Harm done by gambling firms' grip on sport must be tackled | Blaise Tapp
Broadly speaking, the highlights of my life nearly all involve sporting events.Be it cup finals, last-ditch relegation escapes, international encounters, Six Nations dust-ups and an unforgettable trip to the London Olympics, I have built up enough of a back catalogue of fond memories to sustain me through the darkest of times.
If I go to the match with my kids, pies and a trip to the club shop are always involved. On grown-up days, more than the odd pint is an essential part of the fun.
Rituals are very important to sport lovers and, for many, this includes having a flutter.
Although I occasionally put a bet on the Grand National and during Cheltenham, it has never been a prerequisite for my enjoyment of sport.
Latest figures show Britons spend the best part of £15bn on gambling.
For millions it is something they can switch on or off, depending on whether they have the funds for this particular pastime.
Sadly, this is not the case for everyone, and in the UK alone there are at least 400,000 people who are considered to be problem gamblers with another 500,000 at moderate risk of becoming addicted to placing a bet .
These figures should be of real concern to society but genuine change has been slow to come. It was recently announced that the use of credit cards on gambling websites would be banned this year. While welcome, it shouldn’t have taken until 2020 for this to happen.
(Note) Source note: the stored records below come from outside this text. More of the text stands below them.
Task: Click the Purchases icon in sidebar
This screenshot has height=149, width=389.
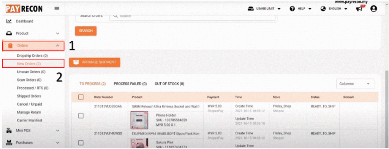Action: (x=9, y=143)
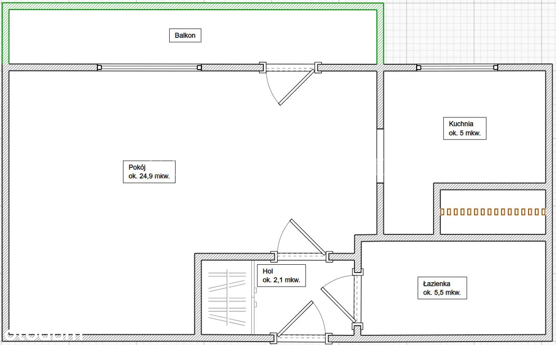Click the watermark in the bottom-left corner
The width and height of the screenshot is (556, 345).
(42, 336)
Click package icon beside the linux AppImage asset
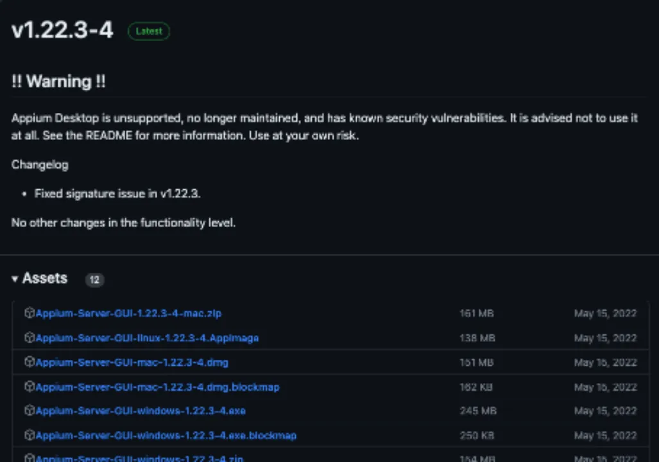 pos(29,338)
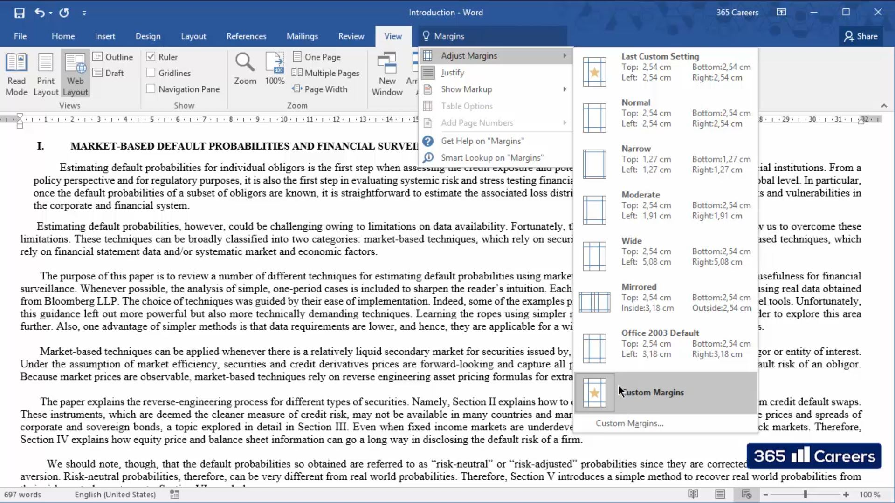The width and height of the screenshot is (895, 503).
Task: Open the Mailings tab
Action: tap(302, 36)
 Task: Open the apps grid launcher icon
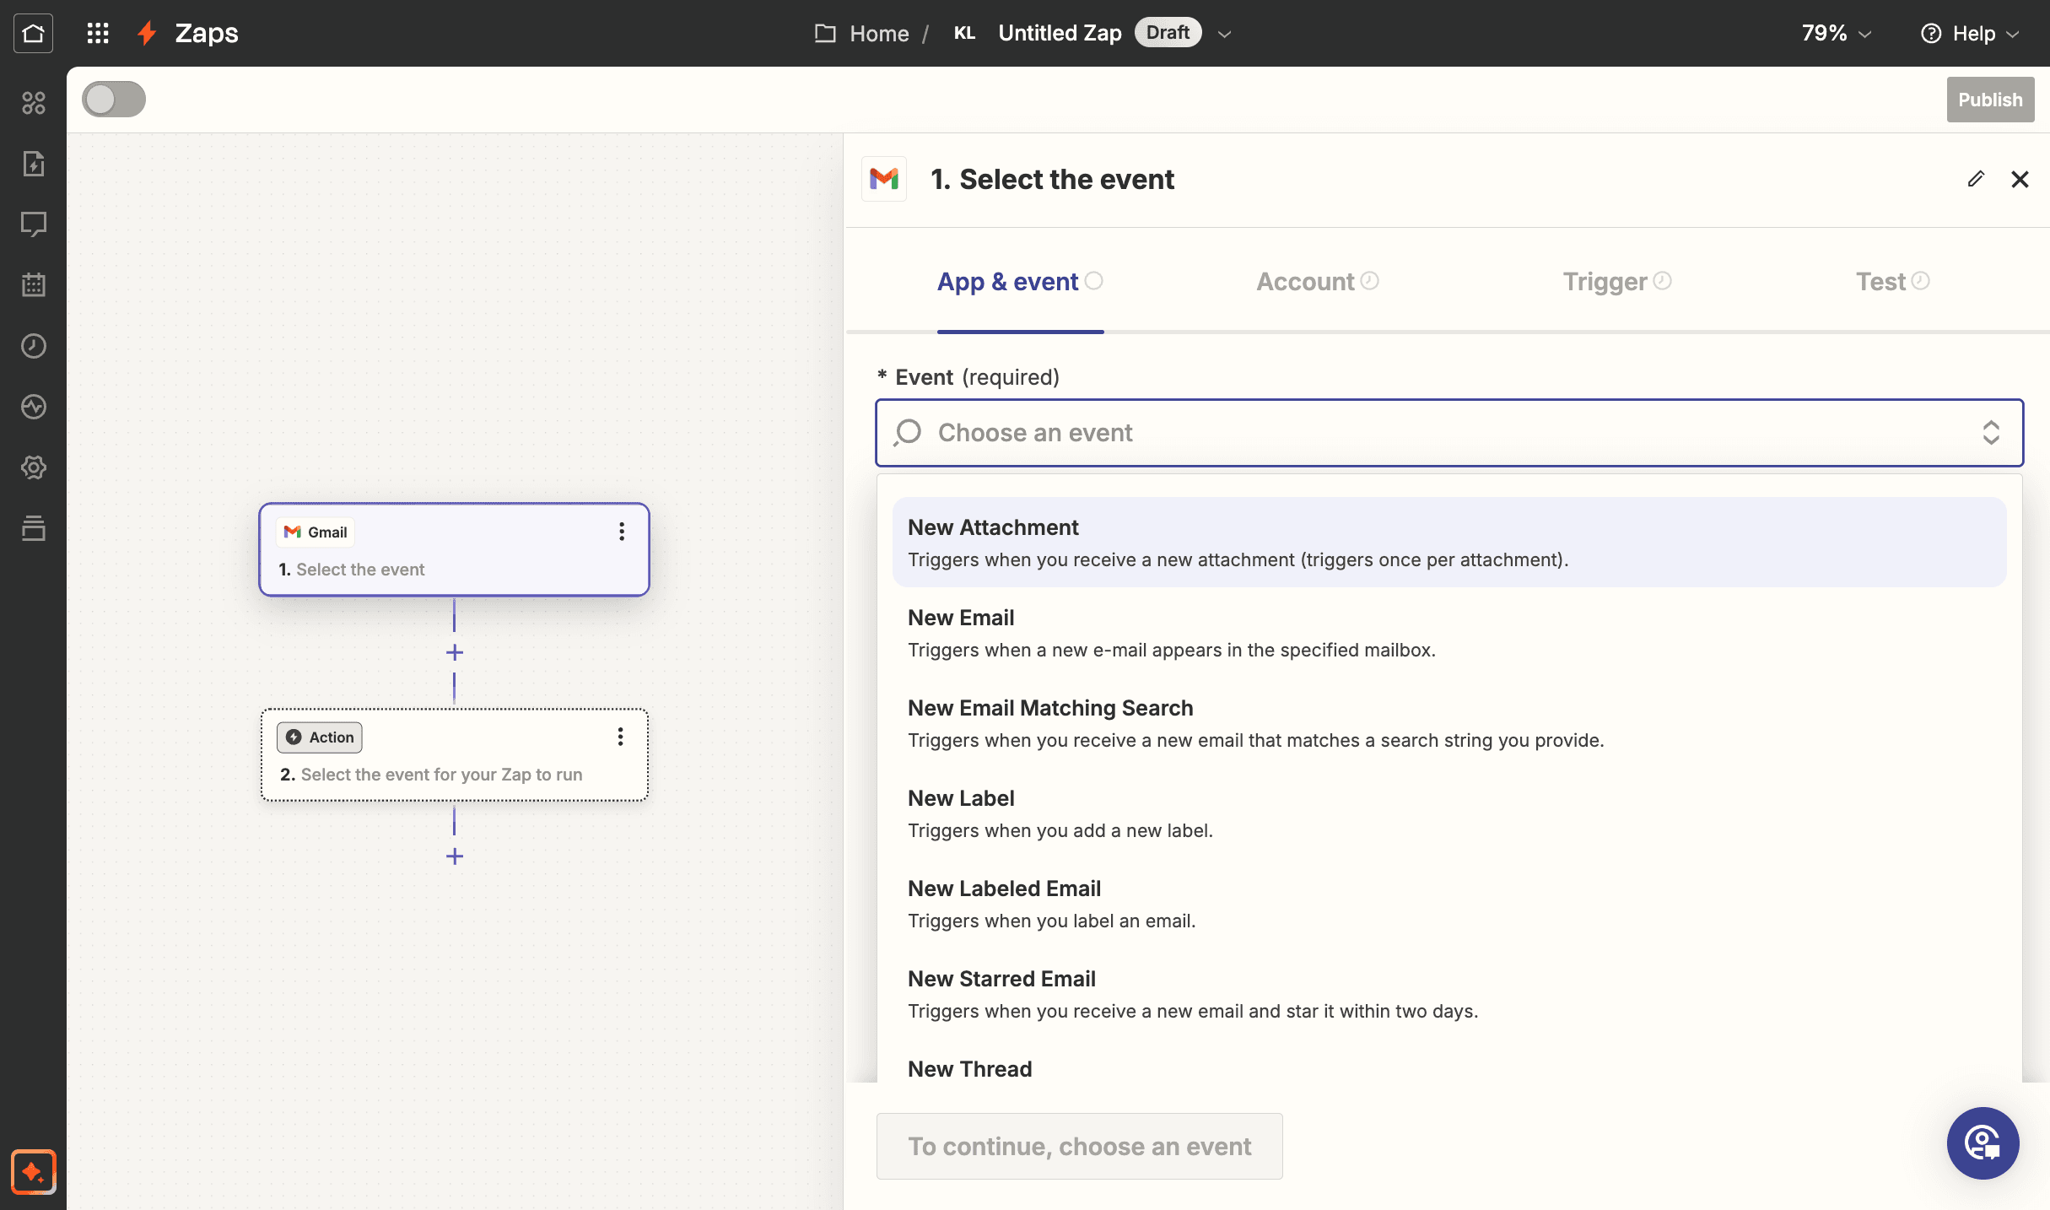[98, 33]
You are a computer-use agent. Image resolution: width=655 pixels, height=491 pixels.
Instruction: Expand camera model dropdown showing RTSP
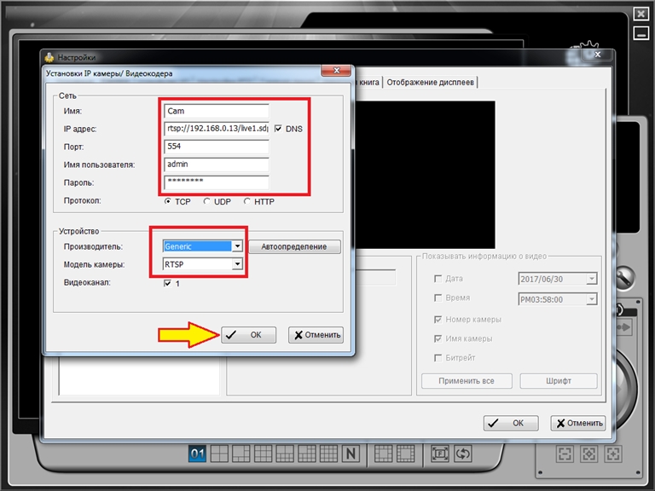click(238, 265)
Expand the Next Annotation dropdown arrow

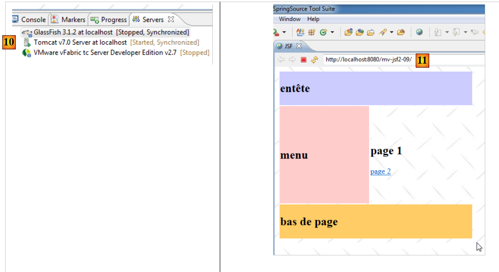(x=446, y=32)
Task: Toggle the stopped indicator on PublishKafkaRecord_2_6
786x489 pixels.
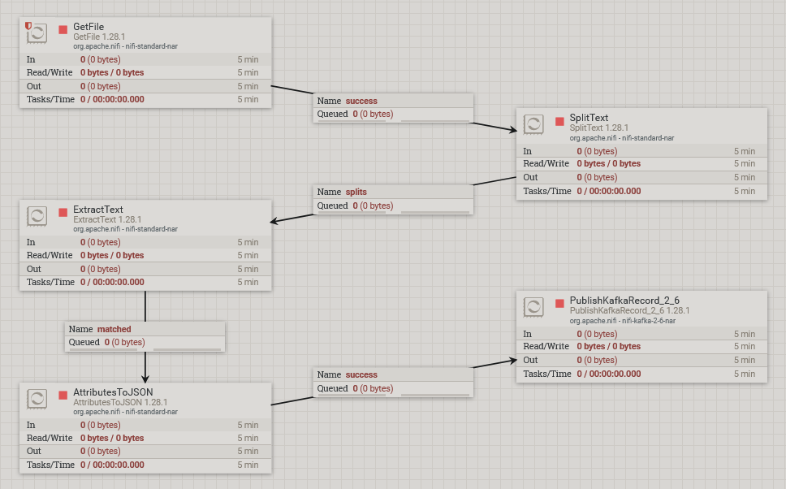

As shown by the embarrassing revelation that rights to some FA Cup games were sold to a gambling firm’s subscription-only website, money talks in sport and in football bookmakers have a huge and lucrative influence over the national game.
I have never understood why there is not more of a fuss about bookmaker adverts on television. Tobacco and gambling are potentially bad for one’s health, yet only one is subject to an advertising ban. The current ‘health warnings’ on gambling ads don’t serve as a great deterrent to those with a problem.
Gambling brings pleasure to millions of people, but more needs to be done to recognise the harm it can do a significant number.